** WHAT TO WORK ON **
Return only the lines running from the one that contains "Task: Select the Cable Machine equipment chip" through the end of the entries, exactly, both ends included. Omit pictures.

##### DATA #####

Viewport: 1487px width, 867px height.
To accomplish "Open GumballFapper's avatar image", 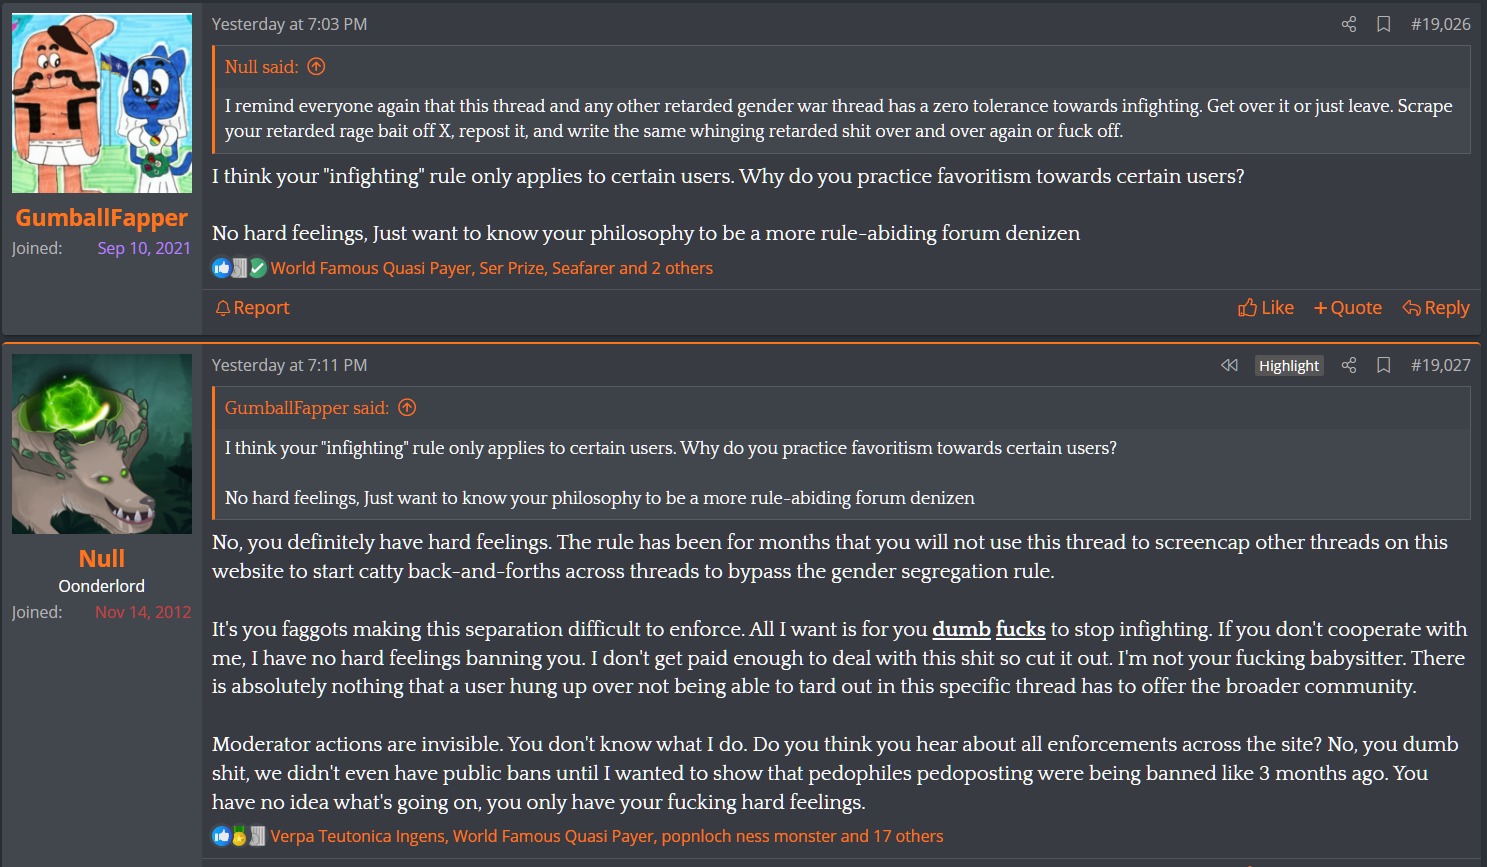I will pyautogui.click(x=102, y=103).
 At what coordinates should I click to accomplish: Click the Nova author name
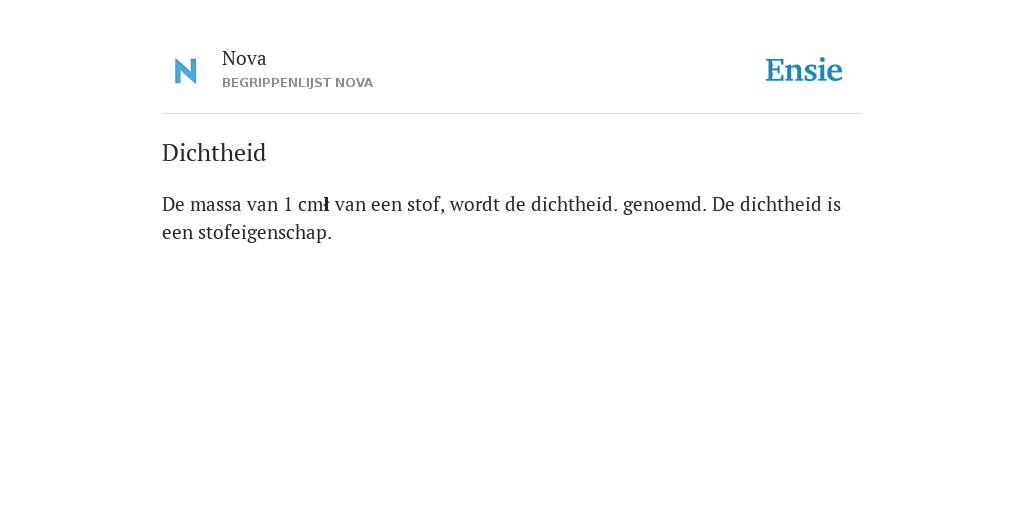click(244, 59)
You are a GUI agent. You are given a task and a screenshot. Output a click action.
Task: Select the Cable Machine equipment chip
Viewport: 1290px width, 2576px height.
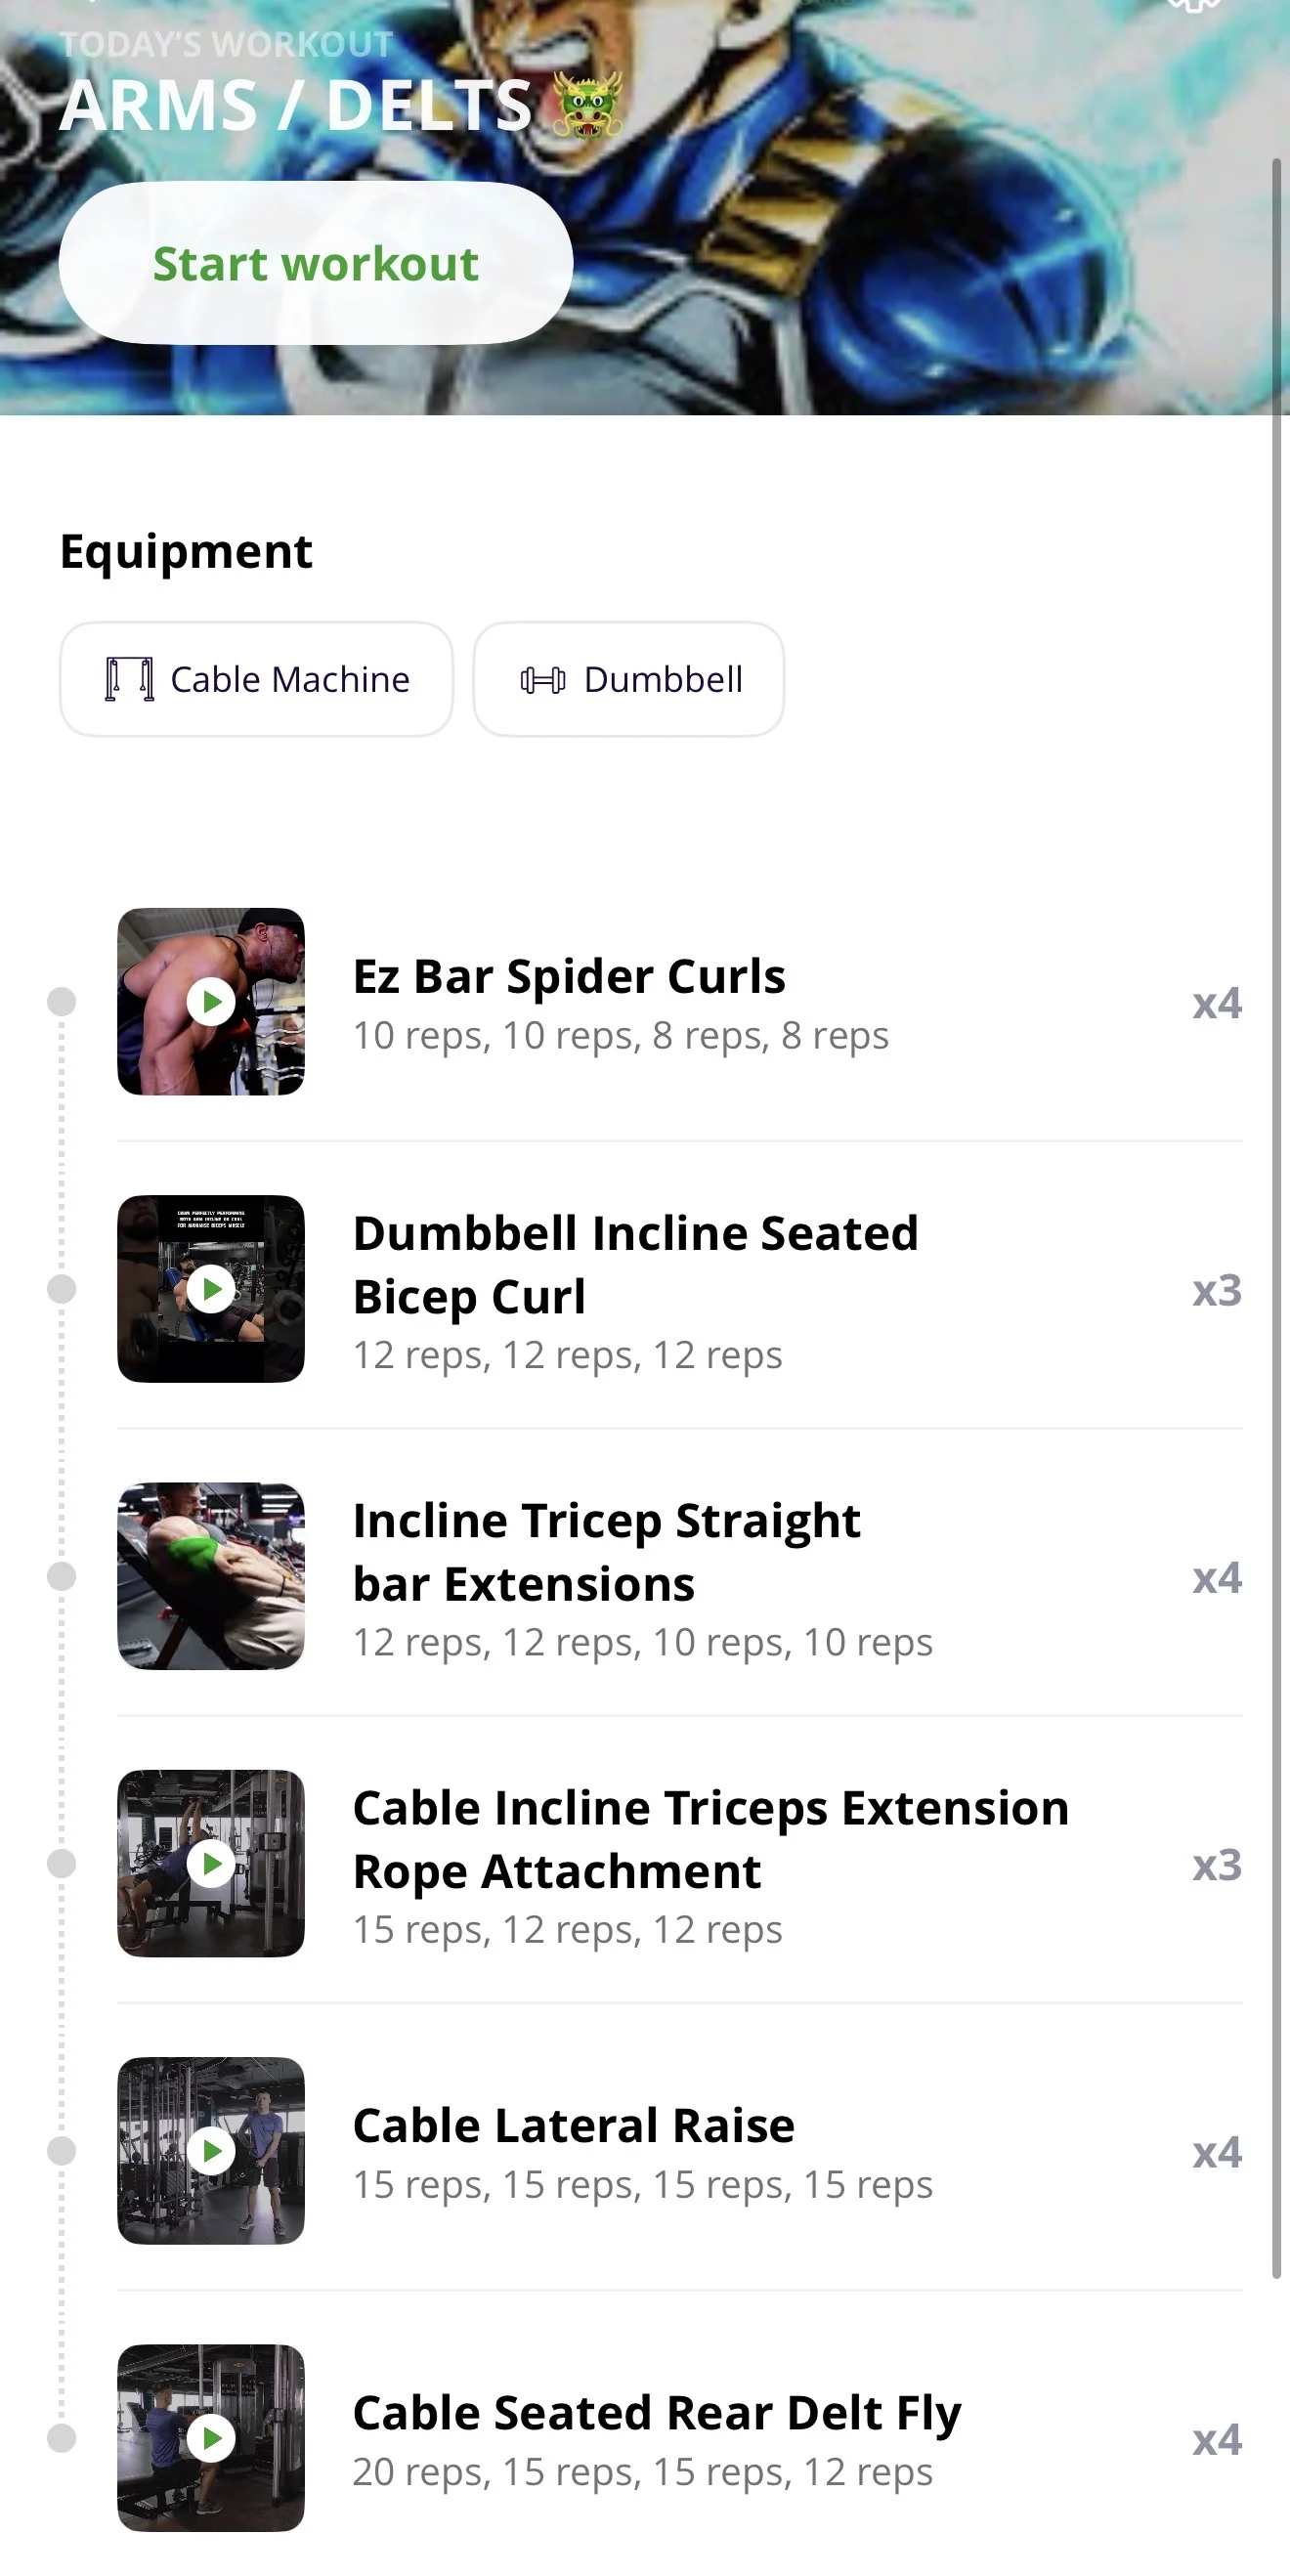256,680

#####

** SOLUTION TO THE EXERCISE **
Task: Select the Cable Machine equipment chip
Viewport: 1290px width, 2576px height.
256,680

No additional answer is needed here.